2002年の『ディスタンス』で初めてカンヌに登場して以来17年の間に、コンペ部門には5作品、ある視点部門に2作品の出品歴があり、近年はほとんど毎年の出品を果たしており、‘カンヌ監督‘の仲間入りをしていた。カンヌ登場第一作目で最高賞受賞を果たした監督も存在するので一概には言えないが、審査にあたっては是枝監督のこれらの実績も加味されたのかもしれない。受賞から約3週間後という良きタイミングでの日本での公開となり、非常に良い成績で推移している。カンヌ映画祭の影響力を再認識した一連の流れであった。


『寝ても覚めても』公式上映後。
左)東出昌大氏、中央)唐田えりか氏、右)濱口竜介監督
 

今回は日本作品がもう一本コンペティション部門に選出された。濱口竜介監督の『寝ても覚めても』である。濱口監督は初めてのカンヌで、コンペティション部門への出品であり、このパターンは日本人監督としては非常に珍しい。(たいていの初カンヌ作品は監督週間・批評家週間、もしくは‘ある視点’部門への出品)。今作の高いクオリティが評価されたのは言うまでもないが、濱口監督の前作『ハッピーアワー』(2015)がロカルノ映画祭で最優秀女優賞を受賞し、その後も多くの映画祭で上映され、アート系の映画界での知名度が一気に上がっていたのも選出の一因であったと想像できる。『寝ても覚めても』の公式上映日は朝から雨が降り続いていたが、タイミングよく夕方の上映開始直前に上がり、監督・キャストらがレッドカーペットに登壇する際には晴れ間すら見えた。満員の観客からは大きな拍手をもって受け入れられ、上映に立ち会った関係者は感激の面持ちであった。ヨーロッパ、特にフランスのメディアは非常に好意的な批評を出していた。濱口監督の次へ繋がる堂々たるデビューであった。

短編部門入選作『どちらを選んだのかはわからないが、どちらかを選んだことははっきりしている』は、3943本の応募作品の中から選ばれた8作品のうちのひとつである。クリエイティブディレクターで東京芸術大学教授の佐藤雅彦氏を中心に、佐藤氏の研究室の卒業生三人による映像製作チーム「C-project」の関友太郎氏、豊田真之氏、平瀬謙太朗氏、そして映画プロデューサーの川村元気氏による5人の共同監督作品である。佐藤氏と「C-project」は2014年『八芳園』でも選出されており、栄えある二度目の入選となった。登場人物は当然どちらかを選んでいるのだが、どちらを選んだかは描かれないまま、物語が進行する。‘新しい表現方法’の創造に情熱を注いでいる監督たちならではの実験的な手法で作られたており、14分ながら非常に見応えがあった。

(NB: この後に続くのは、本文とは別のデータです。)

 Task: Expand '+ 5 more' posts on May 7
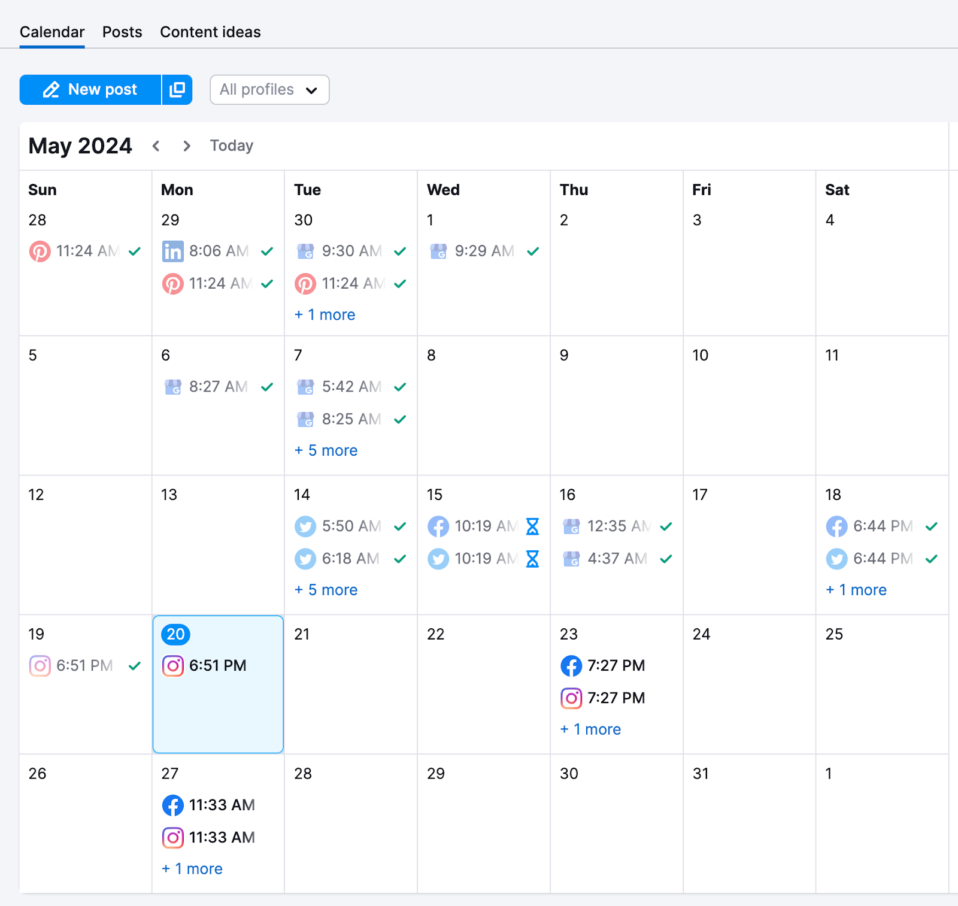click(x=326, y=450)
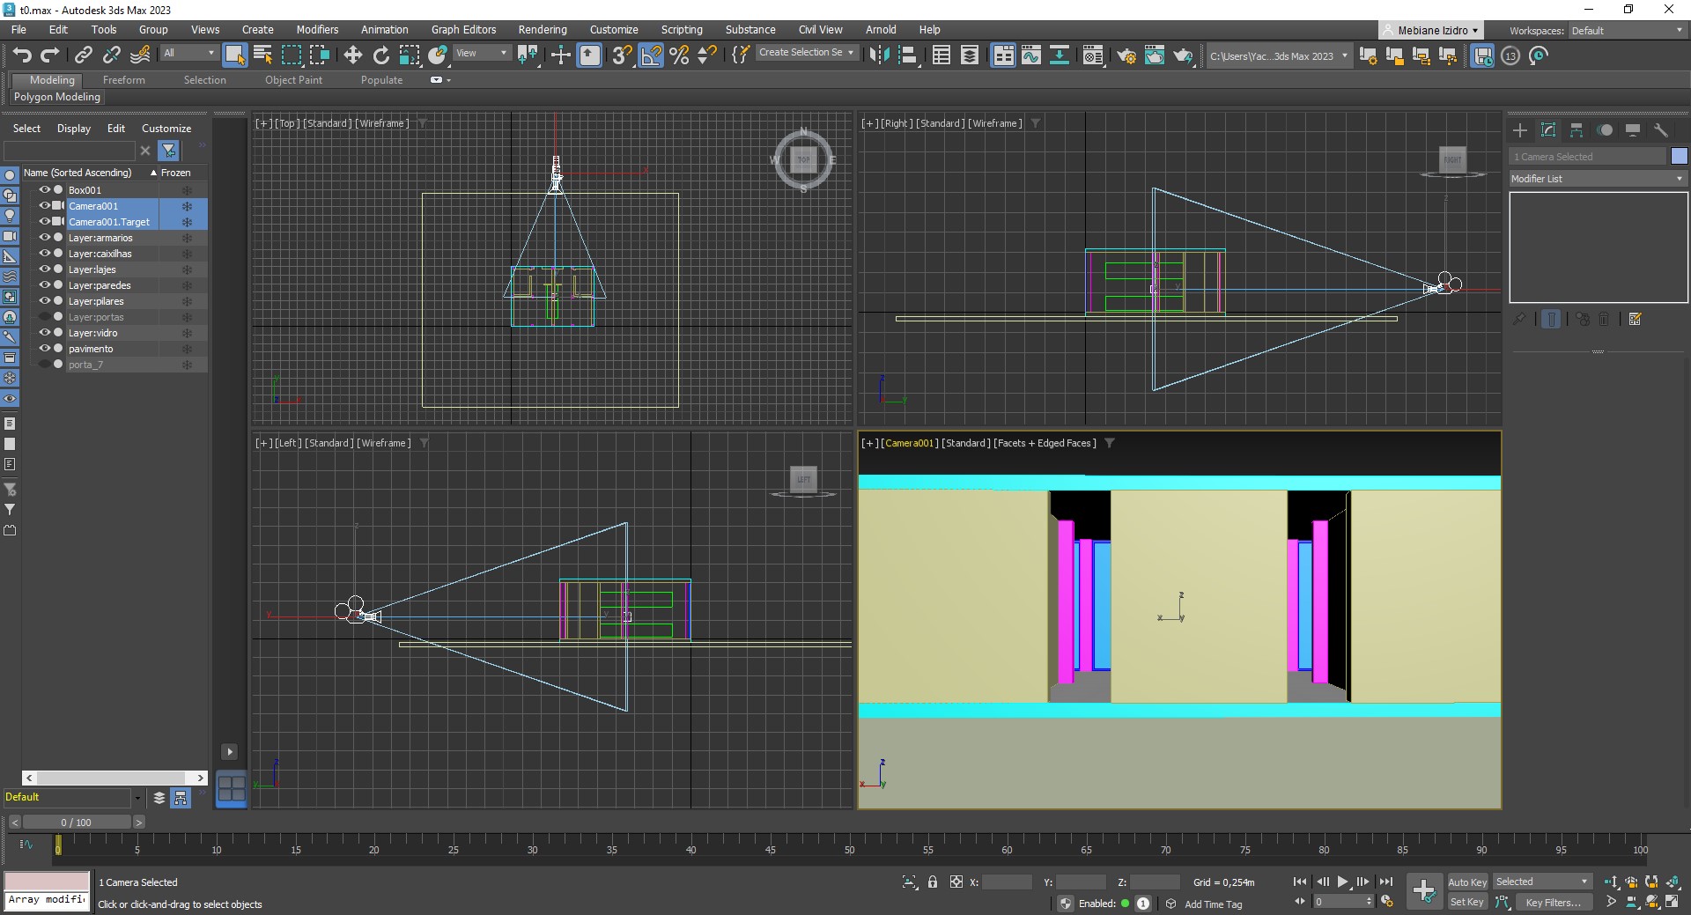
Task: Click the Play Animation button
Action: (1342, 882)
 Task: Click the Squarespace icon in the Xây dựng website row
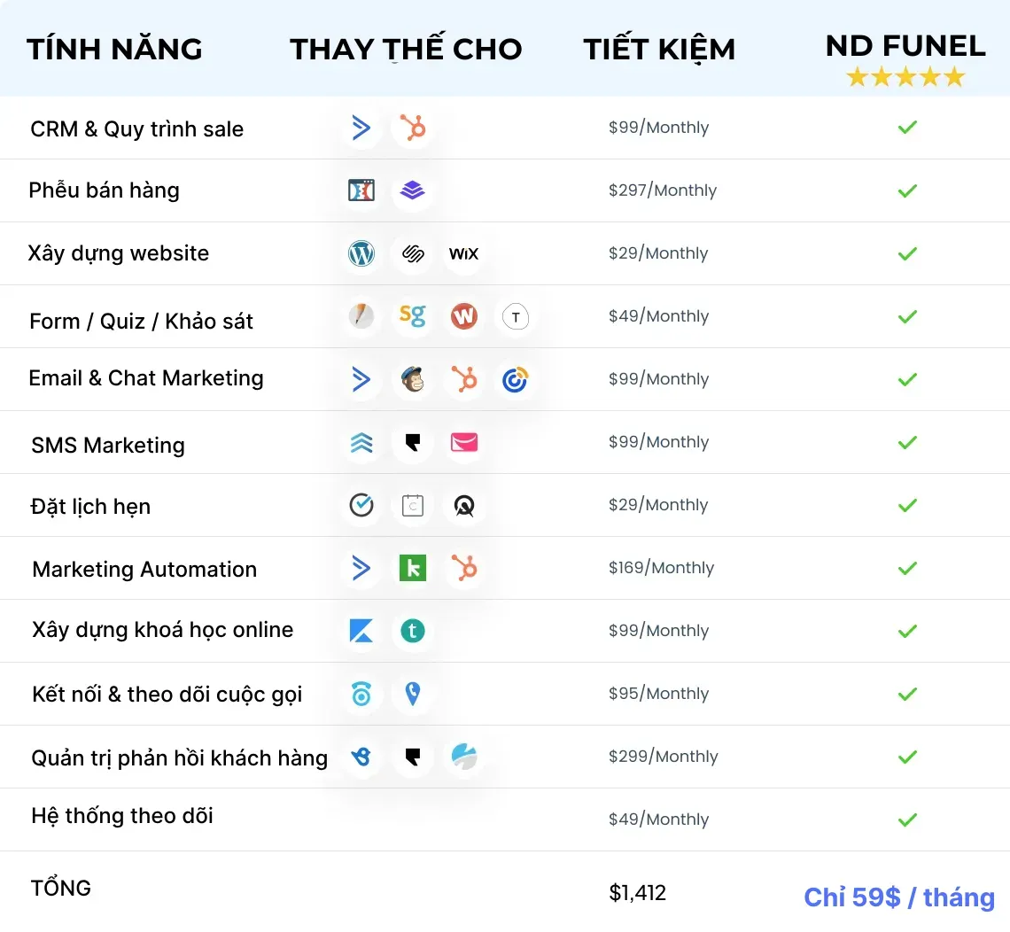[x=413, y=253]
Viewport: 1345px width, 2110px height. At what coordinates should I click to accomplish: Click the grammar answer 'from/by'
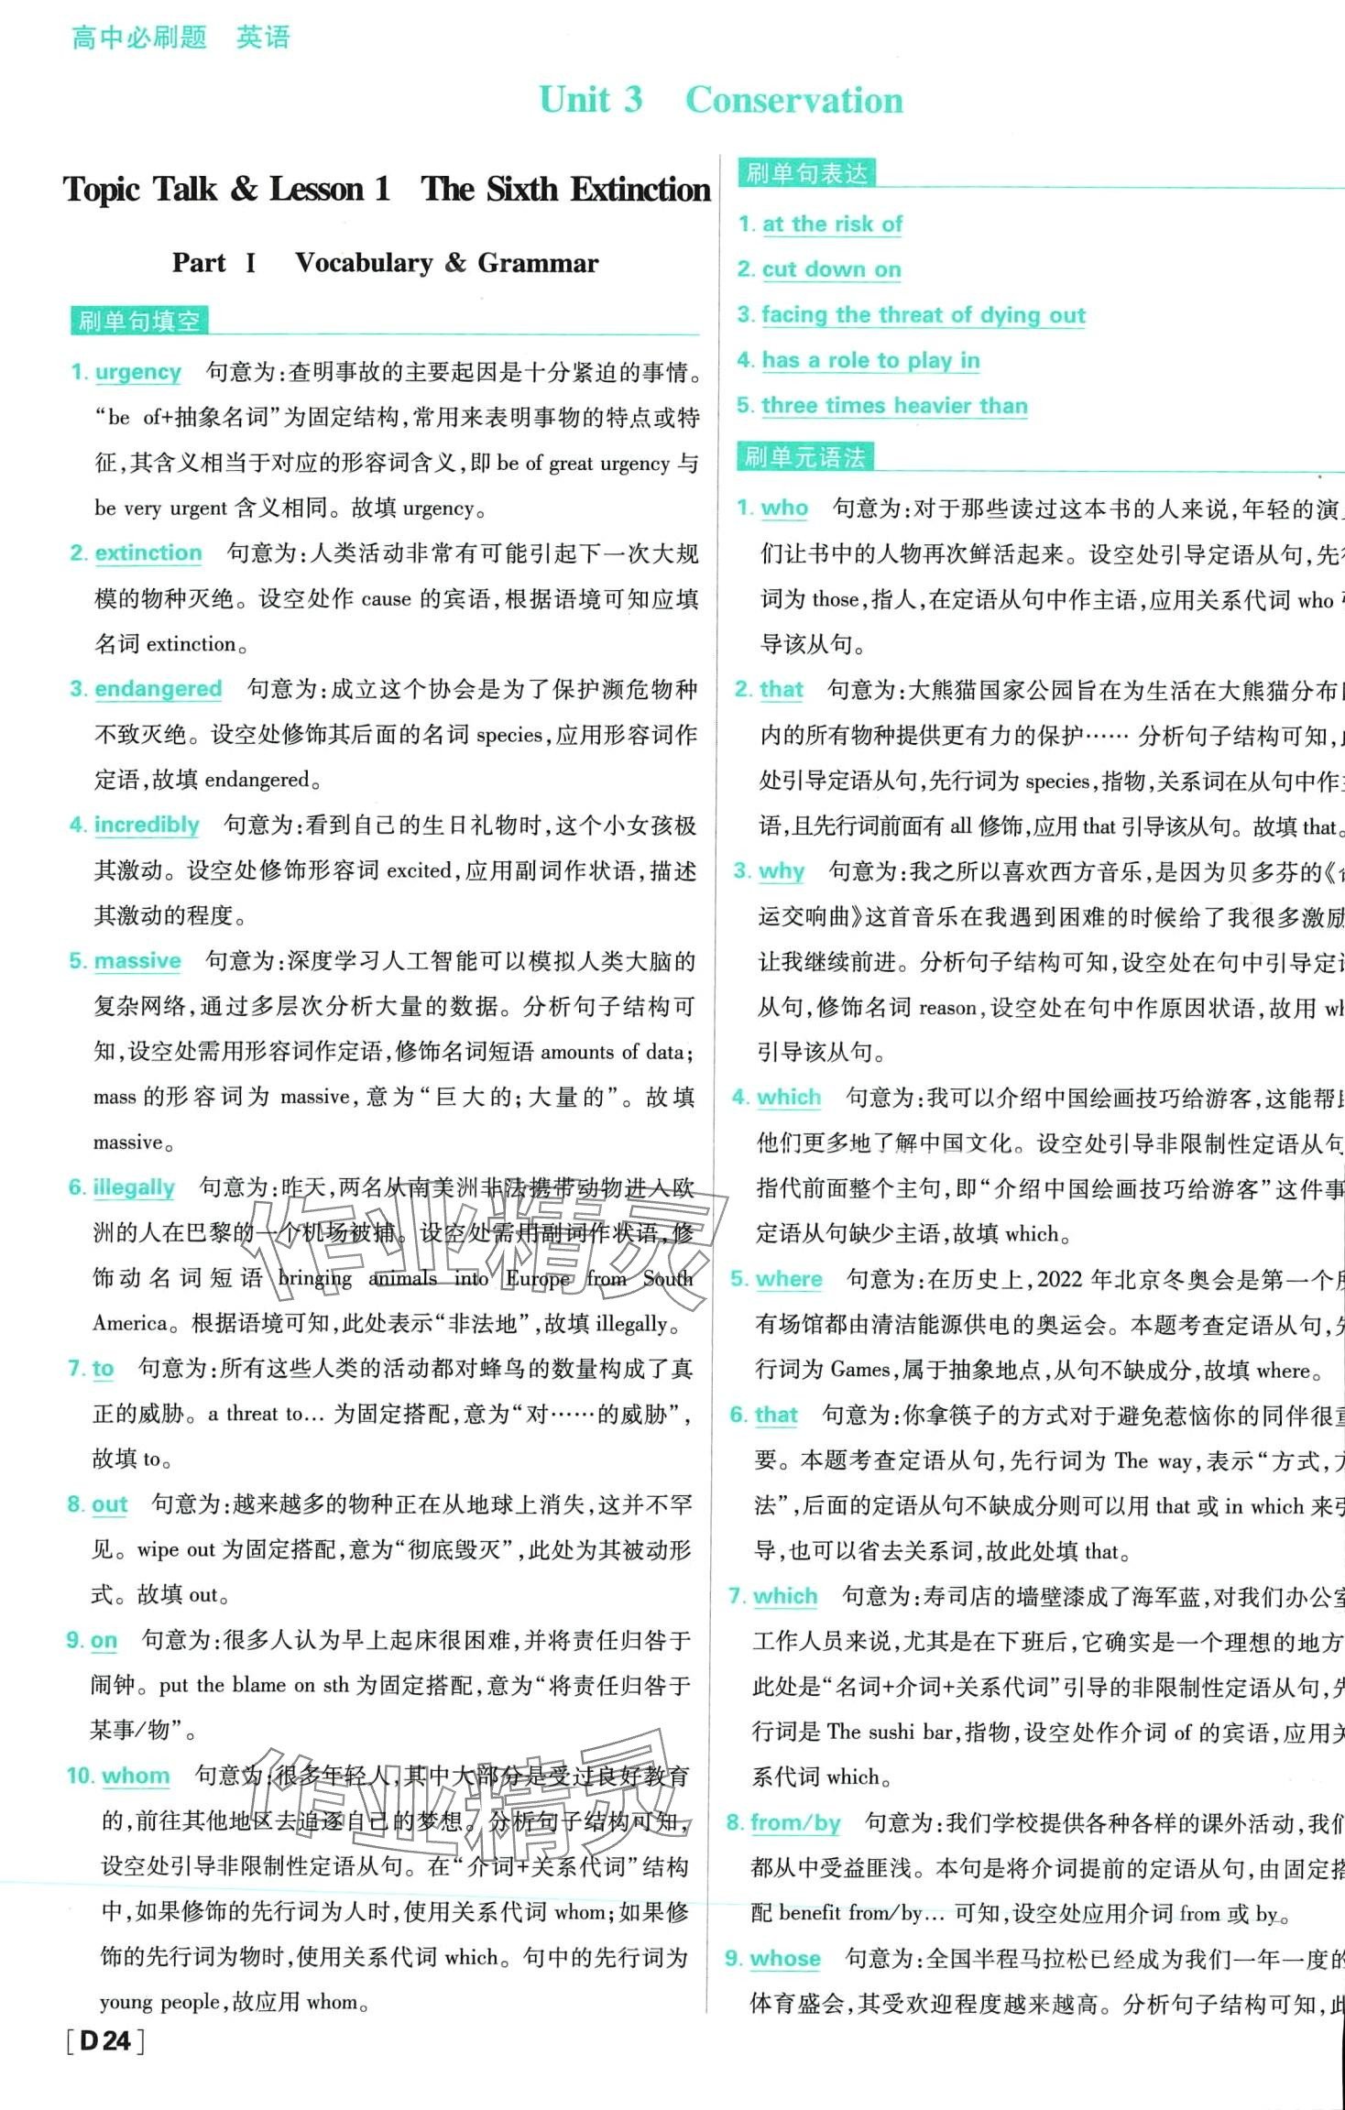794,1823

『どちらを選んだのかはわからないが、どちらかを選んだことははっきりしている』の
監督たちと主演の黒木華氏。

左から平瀬謙太朗監督、佐藤雅彦監督、黒木華氏、
川村元気監督、豊田真之監督、関友太郎監督。
 

監督週間部門には細田守監督のアニメーション『未来のミライ』が選出された。細田監督作品のカンヌ入りは今回が初であった。同作に声の出演として参加した黒木華氏は『どちらを選んだのかはわからないが、どちらかを選んだことははっきりしている』の主演女優でもあり、今回は二作品に関わってのカンヌ入りとなった。カンヌ・クラシックス部門では小津安二郎監督の『東京物語』の4Kデジタル修復版が上映された(2013年のベルリン映画祭のクラシックス部門で上映されたのは2K修復版)。修復に当たり、6本の小津作品をプロデュースした山内静雄氏、3本の小津作品で助監督を務めた田中康義氏らが監修の任を担ったとのことである。

**監督週間50周年**


1968年、フランスのいわゆる5月革命の流れの中、カンヌ映画祭の権威主義的な作品選考等に反発したフランソワ・トリュフォーやジャン=リュック・ゴダールら若手監督たちの抗議行動により映画祭は中断に追い込まれ、翌69年には彼らを中心として、「監督週間」が設立された。それから50年目にあたるのを記念して、歴代ディレクターと監督週間にゆかりのある監督たちとが一同に会した。この50年をまとめた小冊子も作成され、監督週間から羽ばたいていった錚々たる監督たちのコメントが記載された。また2002年以来設けている特別功労賞「黄金の馬車(キャロス・ドール)」賞は今回はマーティン・スコセッシ監督に授与された。2012年よりディレクターを務めていたエデゥアール・ウィンズロップ氏は今回をもって退任となり、後任はイタリア人であるパオロ・モレッティ氏に決定している。ウィンズロップ氏の指揮下の2012年から今年までの間に、日本映画の選出はアニメーション2本・実写1本のみという少なさであったが、来年以降はどうなるか。作品選定をはじめ、新ディレクターがどのような舵取りをしてゆくのか要注目である。



**Cannes Three Days**


今年から、カンヌ映画祭は「Cannes Three Day(カンヌの3日間)」と銘打ったプログラムを創設し、若者たちに門戸を開いた。パスを入手した18−28歳の若者たちは5月17〜19日の三日間メイン施設会場<パレ>内に入ることができ、公式部門の映画の鑑賞が可能になるというプログラム。パスを得るには期限までにエッセイを書いて映画祭に提出し、承認されなくてはならない。カンヌ映画祭は基本的に映画関係者に向けた映画祭であるため、公式部門会場内には一般の観客はほぼ存在しない(何らかの形で「招待券」を入手して上映会場に入場する場合のみ別)。ちなみに公式部門以外の監督週間、批評家週間においては普通にチケットを販売しており、一般に開かれている。公式部門のメイン施設<パレ>内に入るにはパスを獲得していなくてはならないわけであるが、職種や映画祭への参加する立場に応じていろいろな種類のパスがあり、その種類によって入れる場所もさまざまである。見たところ学生と思われる若者たちが今回からの措置でパレ内であちこちを見て回ったり、写真を撮っている姿は新鮮だった。例年会期の後半は参加者の多くがすでに帰路についてしまっていることから会場内はかなりすいている。最後まで賑わいを維持したい、そして裾野を広げたい映画祭側、映画祭を体験したい若者側双方にとって好ましいプログラムであろう。


メイン会場前の広場でくつろぐ若者たち。